◆ DOKUMENTABSCHNITT:
Augsburger Allgemeine (Land West)
Ausreißer mit Charme
Ein Junge, ein Mädchen, eine anrührende Liebesgeschichte. Aber trotzdem ist David Arnolds „Herzdenker“keine der üblichen Teenie-Romanzen
Stell Dir vor, du möchtest lächeln, doch dein Mund verzerrt sich zu einer Grimasse. Stell Dir vor, du willst strahlen vor Glück, doch dein Gesicht bleibt starr. Stell Dir vor, Du würdest gern küssen, doch aus deinem Mund tropft Spucke. Mit diesen körperlichen Unzulänglichkeiten kämpft Victor aufgrund seiner Erkrankung am Möbius-Syndrom, das die mimische Gesichtsmuskulatur lähmt.

◆ DATENABSCHNITT:
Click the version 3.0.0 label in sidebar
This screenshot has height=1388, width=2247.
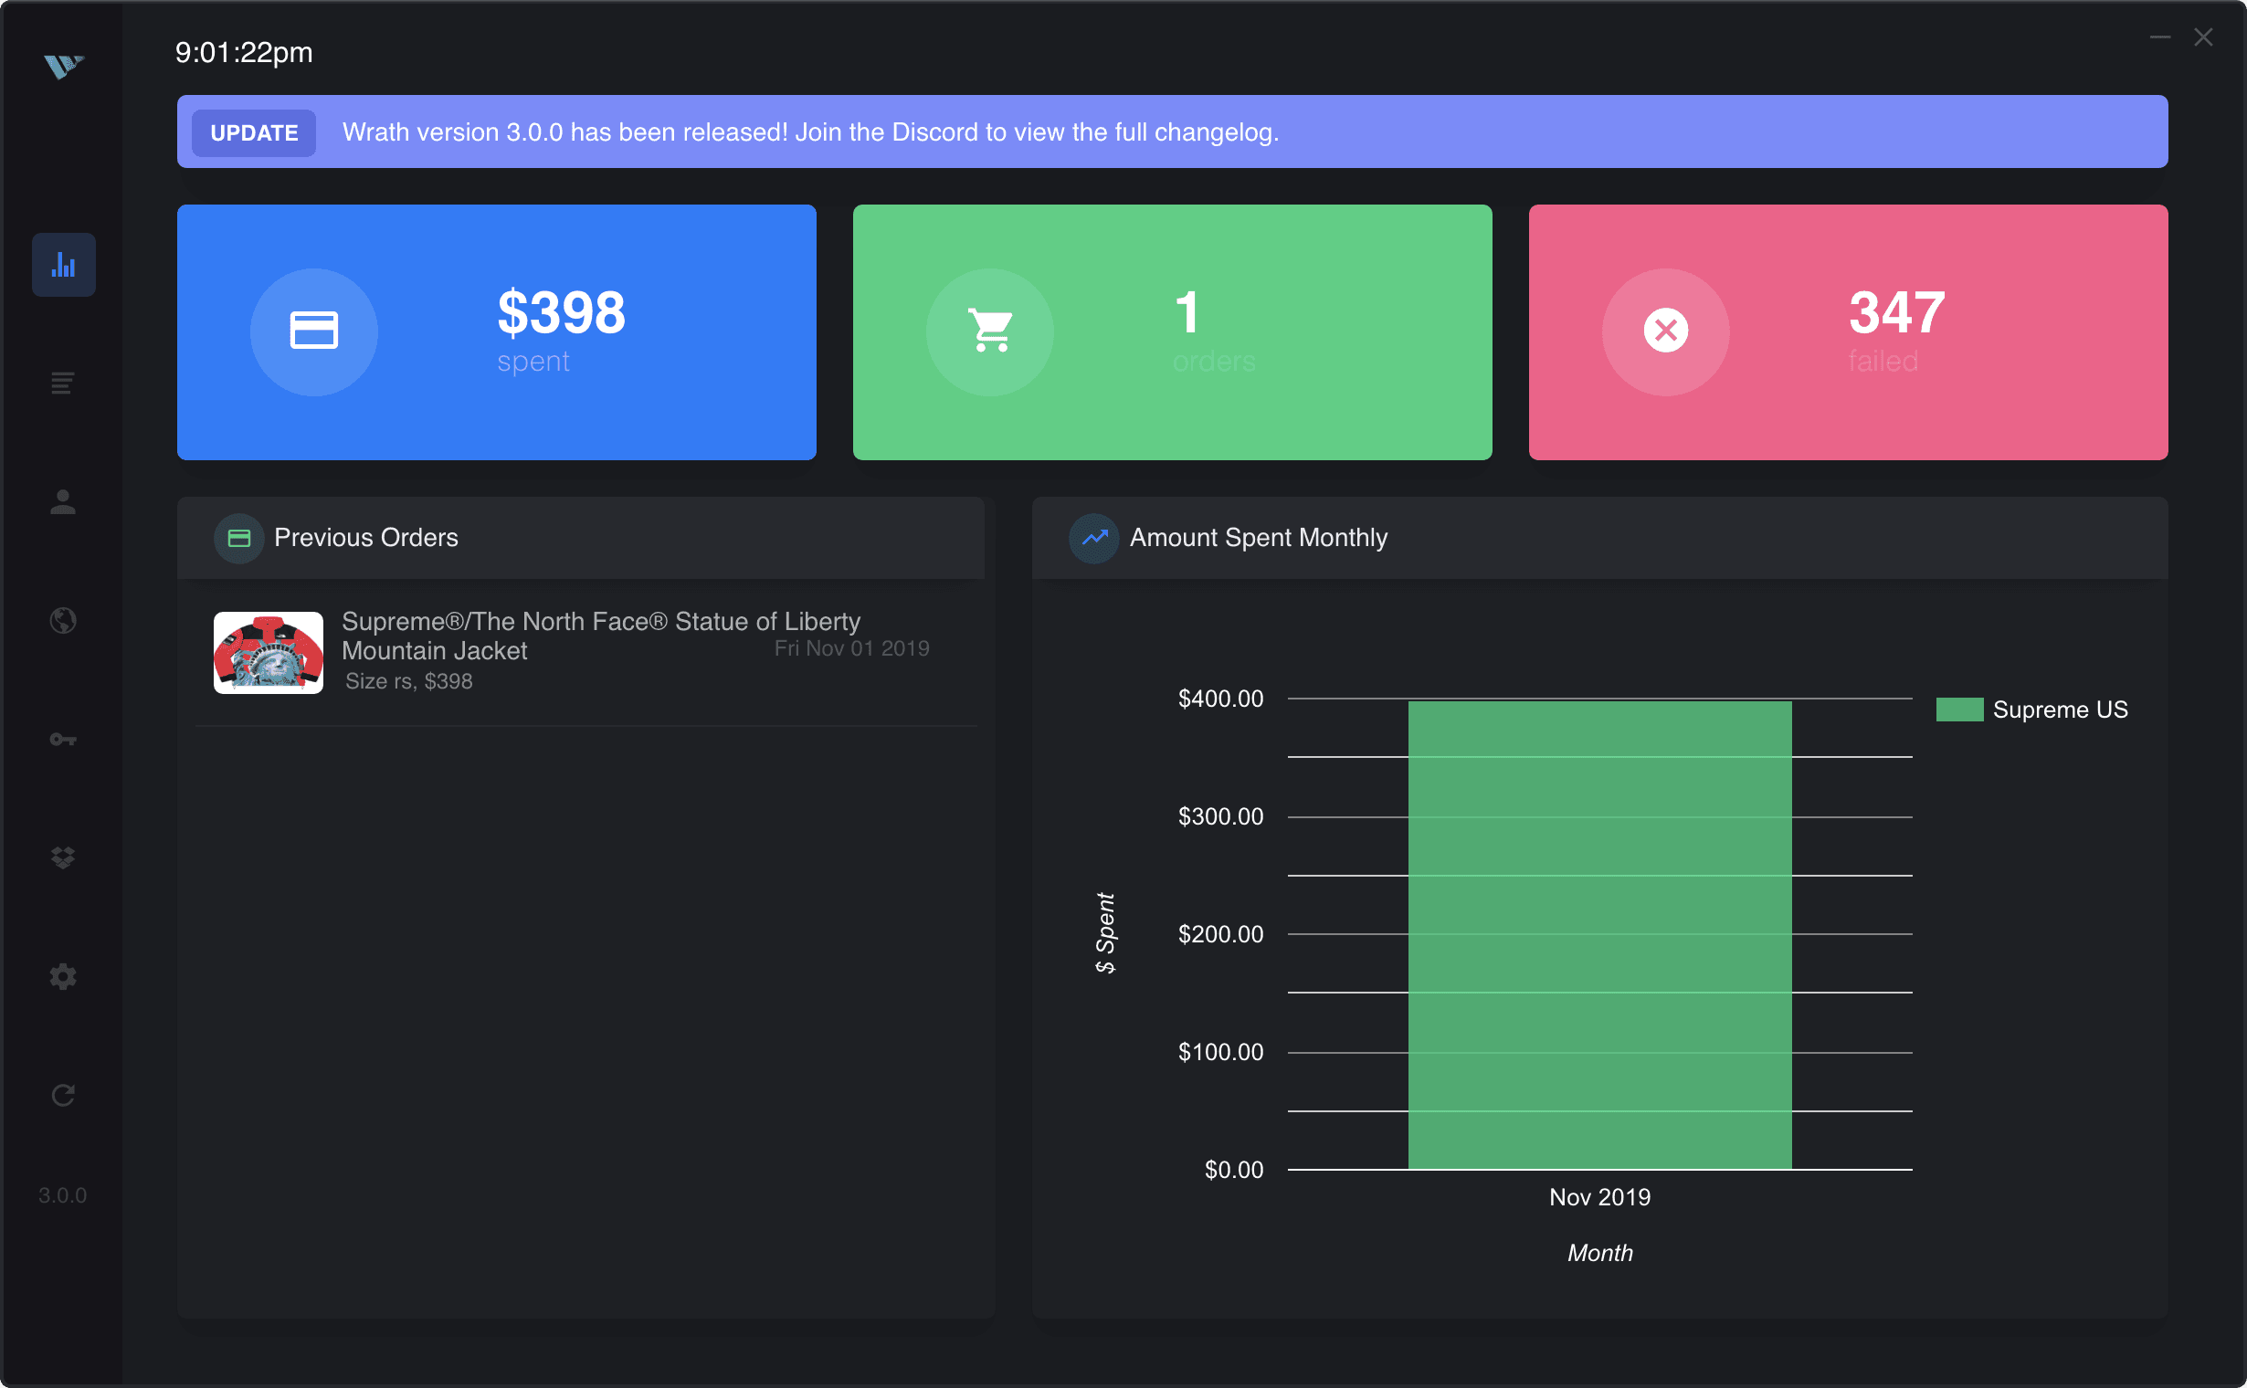tap(62, 1195)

◆ ZU ERLEDIGEN:
Welchen Titel trägt laut der Buchbesprechung der Roman von David Arnold?

◆ VOLLSTÄNDIGE AUSGABE:
Der Roman heißt „Herzdenker“.